[TASK GOAL] In the answer, each line from the top of the material through the line that contains "This screenshot has width=419, height=337." is restated exactly. No picture is given again.

[INPUT RECORDS]
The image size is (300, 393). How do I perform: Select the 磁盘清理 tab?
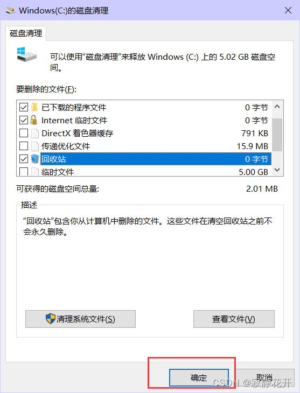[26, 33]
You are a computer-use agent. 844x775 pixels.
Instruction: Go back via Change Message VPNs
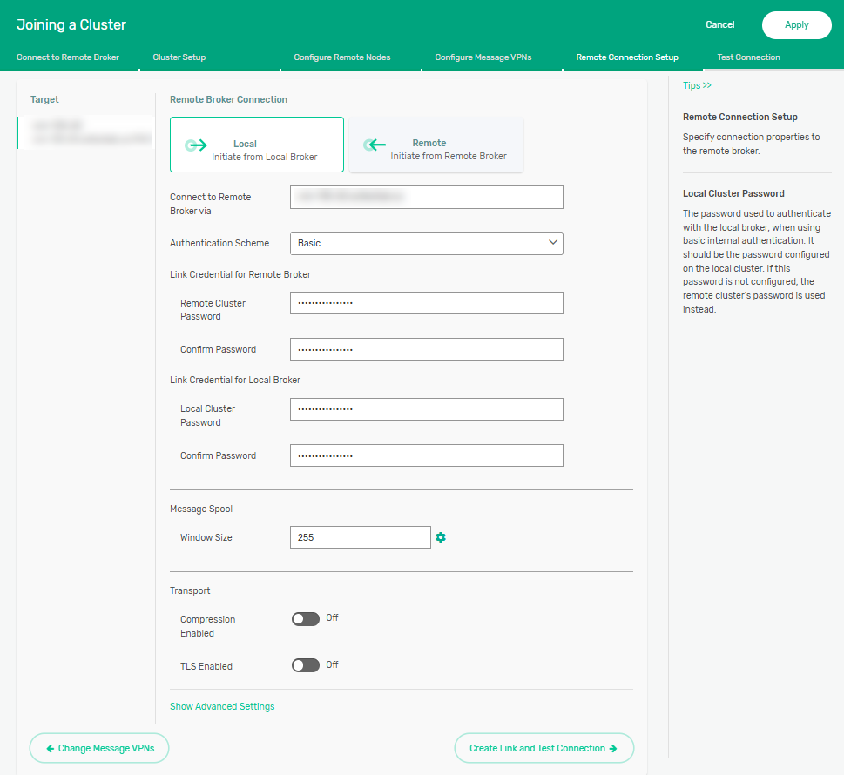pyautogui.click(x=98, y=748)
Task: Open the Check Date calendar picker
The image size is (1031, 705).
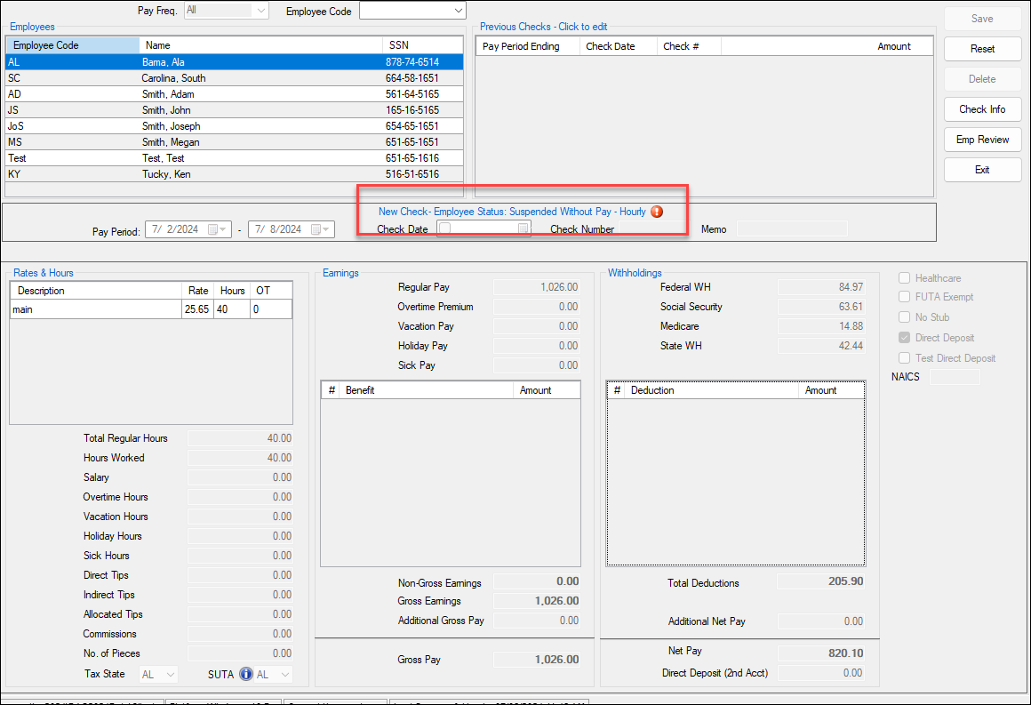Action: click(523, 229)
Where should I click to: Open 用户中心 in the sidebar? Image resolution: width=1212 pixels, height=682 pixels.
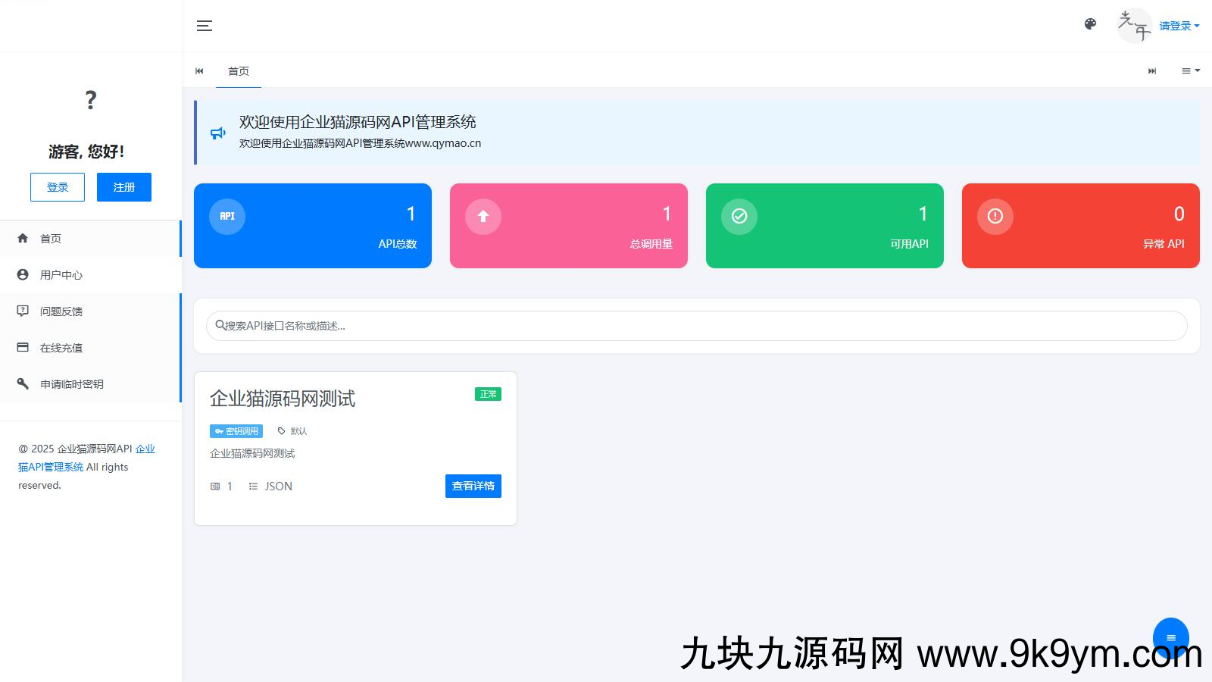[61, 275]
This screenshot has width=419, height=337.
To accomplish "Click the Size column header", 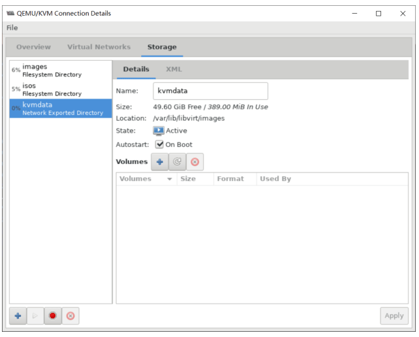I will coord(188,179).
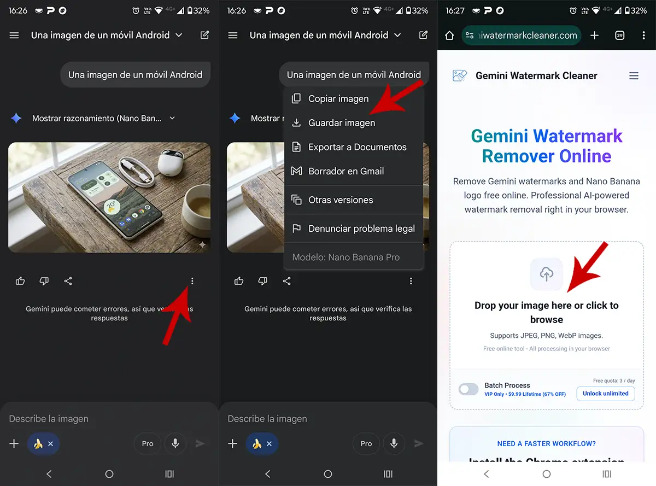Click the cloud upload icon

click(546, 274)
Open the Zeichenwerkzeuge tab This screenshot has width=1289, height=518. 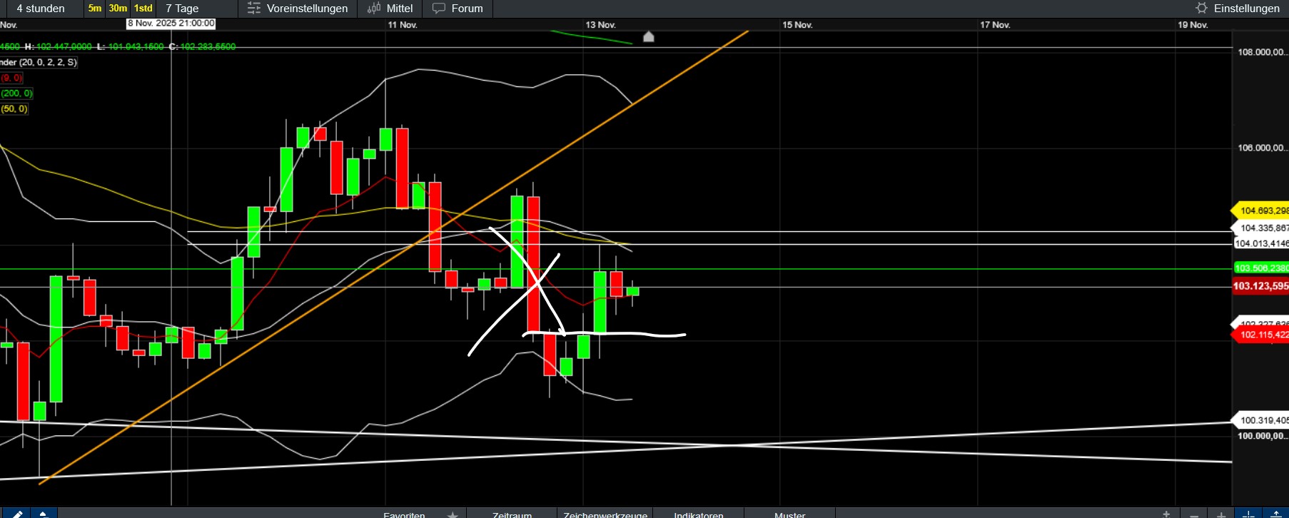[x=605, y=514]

[REPLY TO THE TASK]
The image size is (300, 393). How do I perform: Select the 磁盘清理 tab?
[26, 33]
You are a computer-use agent. 844x775 pixels.
Instruction: Go back via Change Message VPNs
pyautogui.click(x=98, y=748)
Task: Open the Check Date calendar picker
The image size is (1031, 705).
Action: click(523, 229)
Where should I click to: Open 用户中心 in the sidebar? Image resolution: width=1212 pixels, height=682 pixels.
[61, 275]
This screenshot has width=419, height=337.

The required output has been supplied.